Recorded data:
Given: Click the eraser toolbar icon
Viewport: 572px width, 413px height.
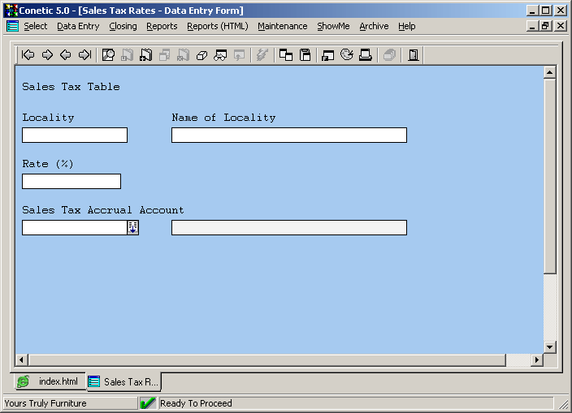Looking at the screenshot, I should point(202,55).
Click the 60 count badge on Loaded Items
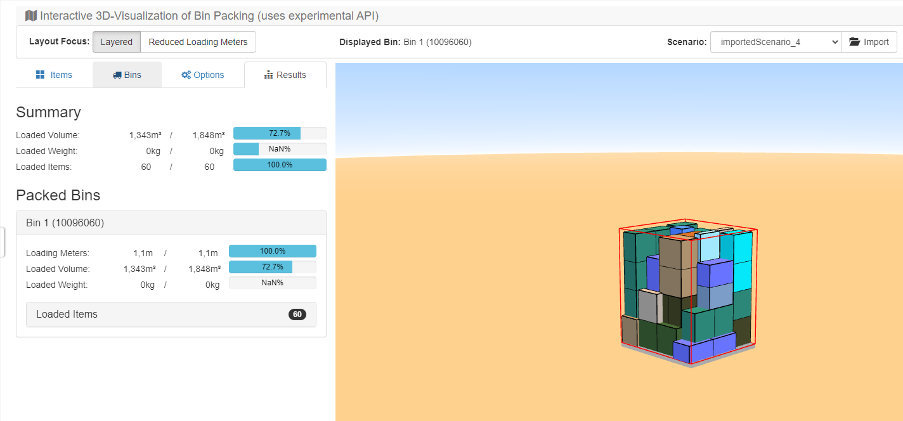The width and height of the screenshot is (903, 421). click(x=297, y=314)
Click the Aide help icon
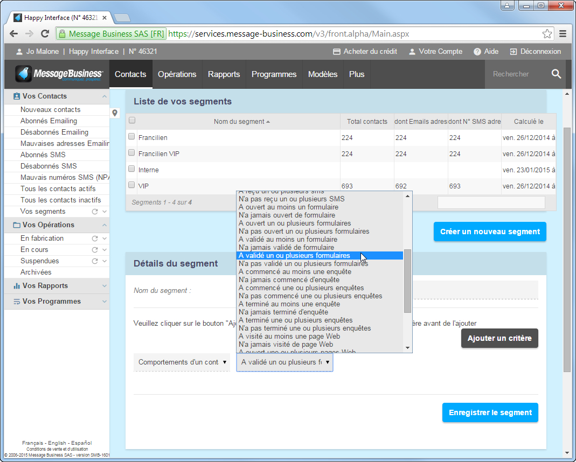Screen dimensions: 576x462 [477, 52]
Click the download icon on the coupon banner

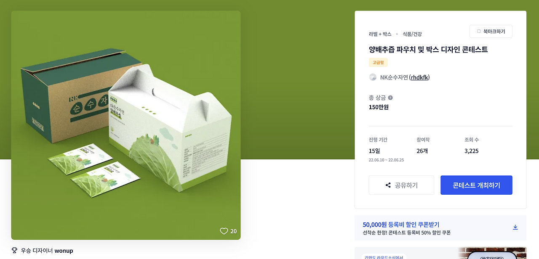click(x=515, y=227)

Exercise prompt: From the line containing "Click the 60 count badge on Loaded Items" down to the last line of the entries above, set down every line exactly. Omit all pictures.

Answer box:
Click the 60 count badge on Loaded Items
The width and height of the screenshot is (903, 421). click(x=297, y=314)
Click the Aide help icon
Screen dimensions: 576x462 [477, 52]
Click the download icon on the coupon banner

click(x=515, y=227)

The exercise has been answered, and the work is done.